Saturday, February 24, 2018

How Orange Is the New Black Happened

Orange Is the New Black is a Netflix series based on Piper Kerman's memoir about her year in a women's prison. Do you ever wonder how it ended up straying so far from the source material? I know I do! I imagine that early on in the project, there was a conversation between Piper and her husband, Larry, that went something like this:

Piper: Great news, honey! I met with the production team today, they all agree my memoir is PERFECT for adaptation into a TV show! You know, the inspiring story of a woman who is unexpectedly arrested for some drug smuggling she committed ten years ago with her girlfriend, even though she's settled down to live a normal life with her fiance, and has to serve a year in prison...

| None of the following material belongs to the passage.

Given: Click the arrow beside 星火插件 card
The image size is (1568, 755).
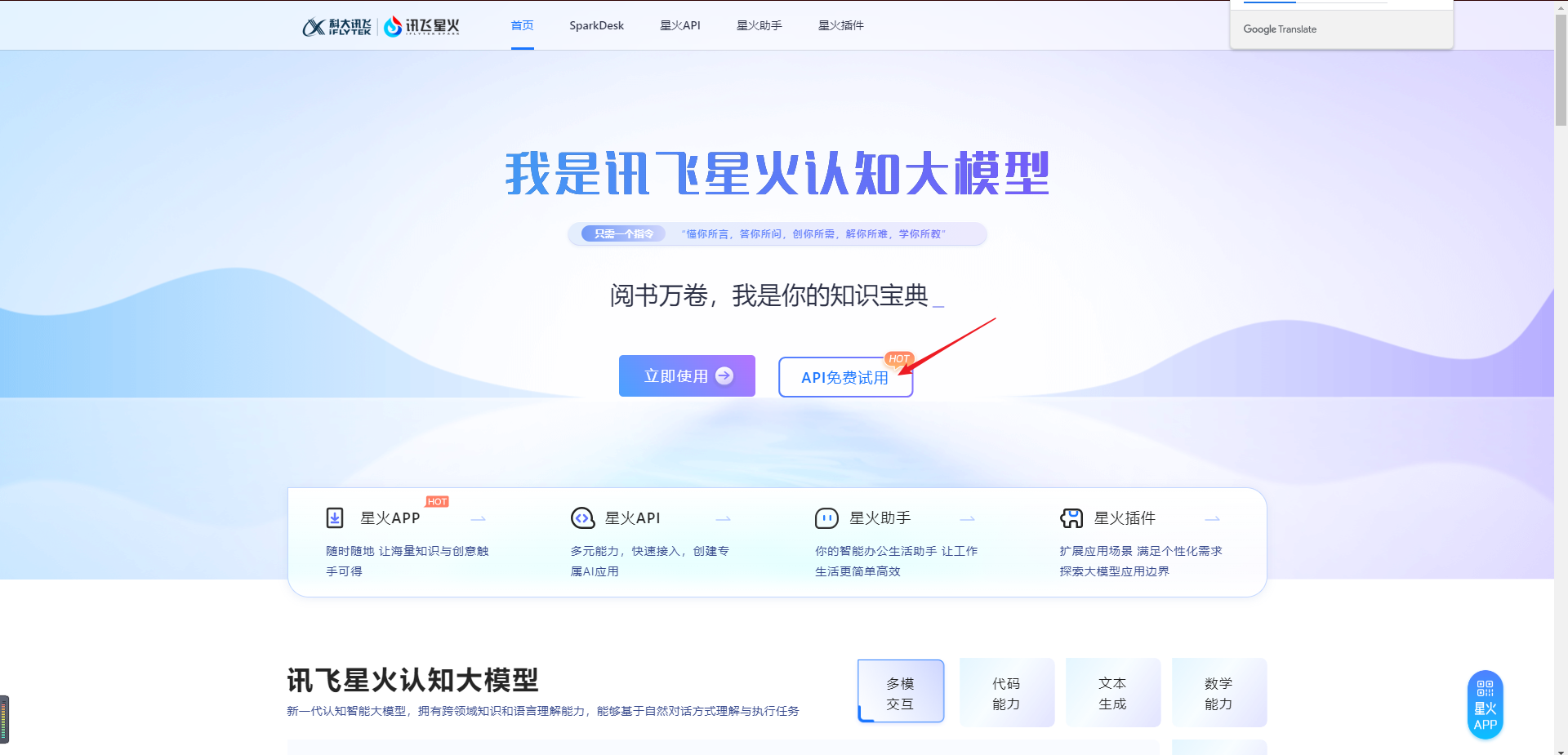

Larry: Yes! And it ends beautifully with your term ending and you running into your loving fiance's arms.

Piper: Well... we're still figuring out the ending... um, I can say right now it's probably not gonna end like that. You see, we're changing some things, but still keeping some of the original material.

Larry: You're taking out the happy ending with me? Well... what are you leaving in?

Piper: Well, you know that one eccentric inmate I called "Crazy Eyes?" She's in the show, except, we're gonna make her BAT. SHIT. CRAZY. Well, crazy or mentally challenged, we haven't decided, we're also kinda gonna Rain-Man her up. She's our Emmy bait.

Larry: Piper, aren't you afraid the women you were in prison with might watch this show and be really hurt? A lot of them really looked up to you and considered you a friend. They threw you a birthday party!

Piper: Well, they're kinda like that in the show, except instead of throwing me a birthday party, they burn a swastika into my skin. We want my character to get nominated for an Emmy too. ANYWAYS... oh, remember how I ran into my drug-dealing ex-girlfriend who got me into all this while I was in prison? She's also in the show.

Larry: That's surprising they'd include her, since she's so much older than you, and you guys didn't interact much during your term.

Piper: That's something we're changing. We're going a younger, hotter route. Like, think the lead female from That 70's Show with tons of eyeliner and badass tattoos.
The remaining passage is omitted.